Critical Essays (Orwell)
Critical Essays is a collection of wartime pieces by George Orwell. It covers a variety of topics in English literature, and also includes some pioneering studies of popular culture. It was acclaimed by critics, and Orwell himself thought it one of his most important books.
Contents
- Charles Dickens
- Boys' Weeklies
- Wells, Hitler and the World State
- The Art of Donald McGill
- Rudyard Kipling
- W. B. Yeats
- Benefit of Clergy: Some Notes on Salvador Dalí
- Arthur Koestler
- Raffles and Miss Blandish
- In Defence of P. G. Wodehouse
Publication
In late 1944 Orwell, worrying about the ephemerality of magazine publication, began to collect a volume of his best essays.
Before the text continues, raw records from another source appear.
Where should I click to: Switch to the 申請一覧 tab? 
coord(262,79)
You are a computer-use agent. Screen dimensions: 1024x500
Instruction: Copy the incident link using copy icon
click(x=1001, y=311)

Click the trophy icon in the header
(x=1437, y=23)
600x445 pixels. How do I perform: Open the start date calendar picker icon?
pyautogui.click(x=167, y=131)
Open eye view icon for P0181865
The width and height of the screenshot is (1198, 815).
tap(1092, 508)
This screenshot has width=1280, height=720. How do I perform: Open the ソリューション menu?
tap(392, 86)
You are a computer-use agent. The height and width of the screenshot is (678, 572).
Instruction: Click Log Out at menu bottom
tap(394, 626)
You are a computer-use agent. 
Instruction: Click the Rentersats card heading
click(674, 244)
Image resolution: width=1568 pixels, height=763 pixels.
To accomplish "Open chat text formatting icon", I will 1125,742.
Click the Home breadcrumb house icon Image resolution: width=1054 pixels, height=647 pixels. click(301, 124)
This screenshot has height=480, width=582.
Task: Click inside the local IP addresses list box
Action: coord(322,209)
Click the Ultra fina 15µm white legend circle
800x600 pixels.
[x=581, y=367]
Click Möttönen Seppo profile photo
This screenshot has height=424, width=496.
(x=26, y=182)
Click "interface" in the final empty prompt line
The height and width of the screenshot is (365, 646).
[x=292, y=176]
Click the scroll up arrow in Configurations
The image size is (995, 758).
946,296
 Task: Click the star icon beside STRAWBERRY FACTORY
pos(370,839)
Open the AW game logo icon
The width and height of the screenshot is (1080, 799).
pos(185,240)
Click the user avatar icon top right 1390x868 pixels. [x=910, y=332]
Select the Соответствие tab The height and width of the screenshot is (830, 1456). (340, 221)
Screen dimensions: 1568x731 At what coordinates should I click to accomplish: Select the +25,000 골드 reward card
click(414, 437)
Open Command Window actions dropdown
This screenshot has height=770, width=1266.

The resulting collection appeared under the imprint of Secker & Warburg on 14 February 1946, with a print-run of 3028 copies. The following May a second impression of 5632 copies was issued, with some small corrections. The US edition of 5000 copies was published in April 1946 by Reynal & Hitchcock, and retitled Dickens, Dali & Others: Studies in Popular Culture. A reprint in paperback dropped the subtitle.Themes
The blurb to the first edition described some of the essays as being "among the very few attempts that have been made in England to study popular art seriously". Orwell thought seemingly frivolous popular culture, such as crime fiction, comic postcards, and the Billy Bunter stories, to be worth studying for the light it throws on contemporary attitudes. Applying this approach to the subjects considered in Critical Essays he tended to find that they showed the innovations of his own time to be harsh and unfeeling compared to the old-fashioned humanity of traditional popular forms.Another theme is that of literary style, which Orwell thought to be the inevitable result of its writer's world-view and the message he wanted to get across. He considered the English language of the 1940s to be in a degenerate state, and held that political discourse was inevitably corrupted as a result.